* Provided entries
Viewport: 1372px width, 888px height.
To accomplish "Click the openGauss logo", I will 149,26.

==

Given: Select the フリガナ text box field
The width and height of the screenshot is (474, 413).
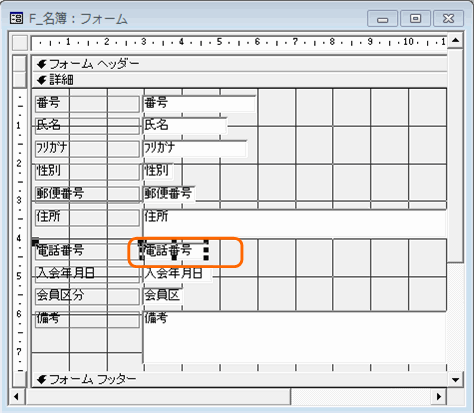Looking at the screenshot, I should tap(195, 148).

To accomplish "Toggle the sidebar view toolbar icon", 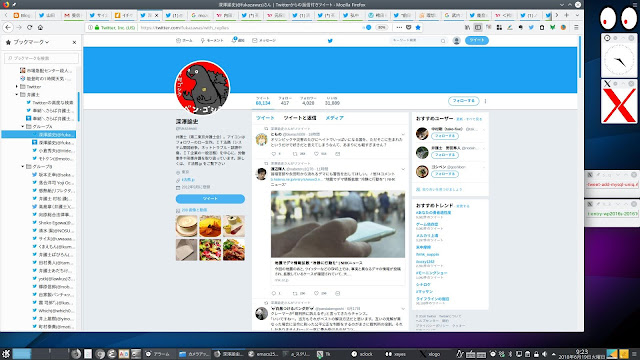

==

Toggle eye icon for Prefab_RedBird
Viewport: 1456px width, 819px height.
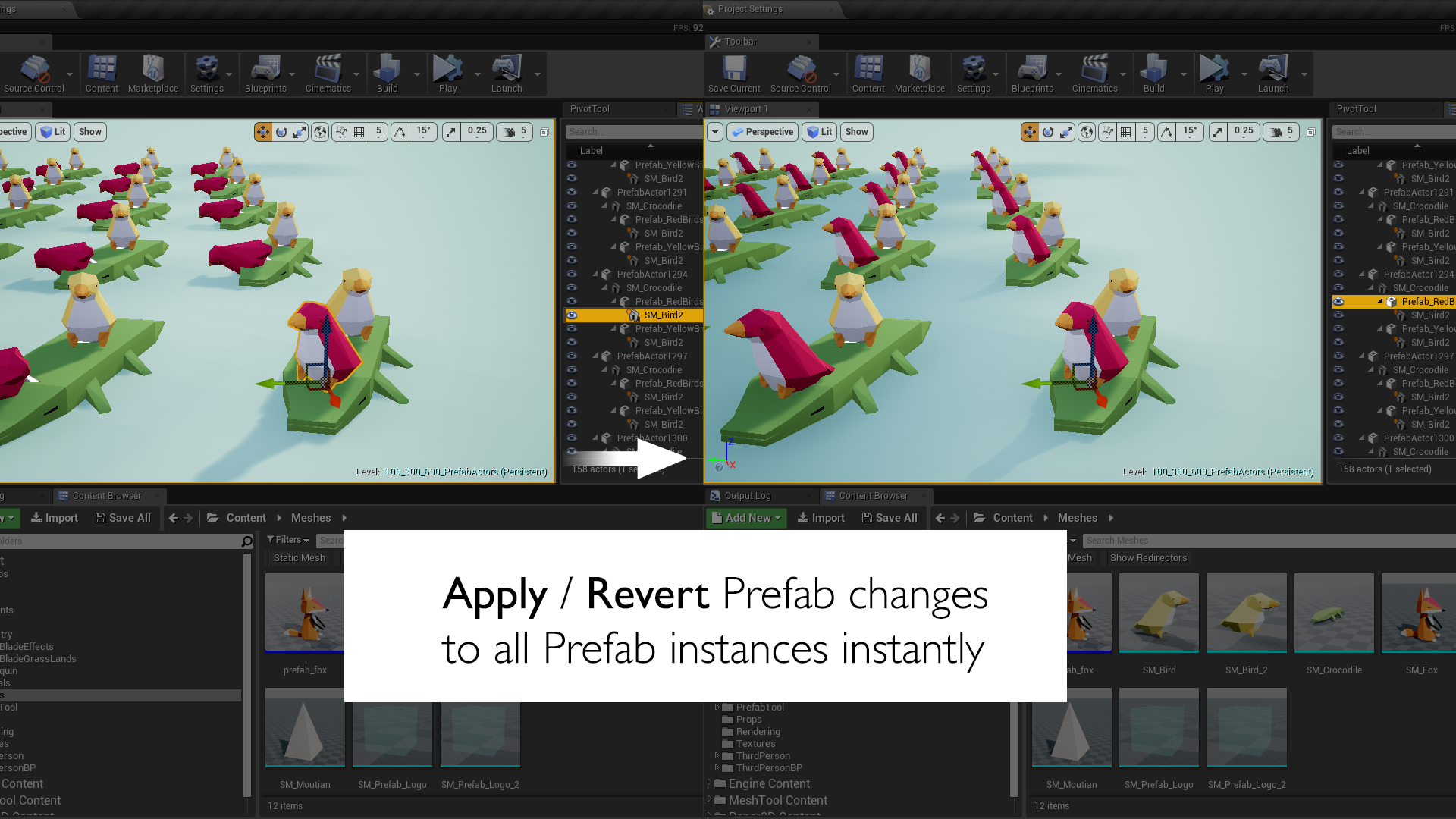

* Exercise objective
Return the lines starting with the line containing "Toggle eye icon for Prefab_RedBird" and going through the line containing "Viewport: 1456px width, 819px height.", both included, reproduced verbatim.

* Full response
Toggle eye icon for Prefab_RedBird
Viewport: 1456px width, 819px height.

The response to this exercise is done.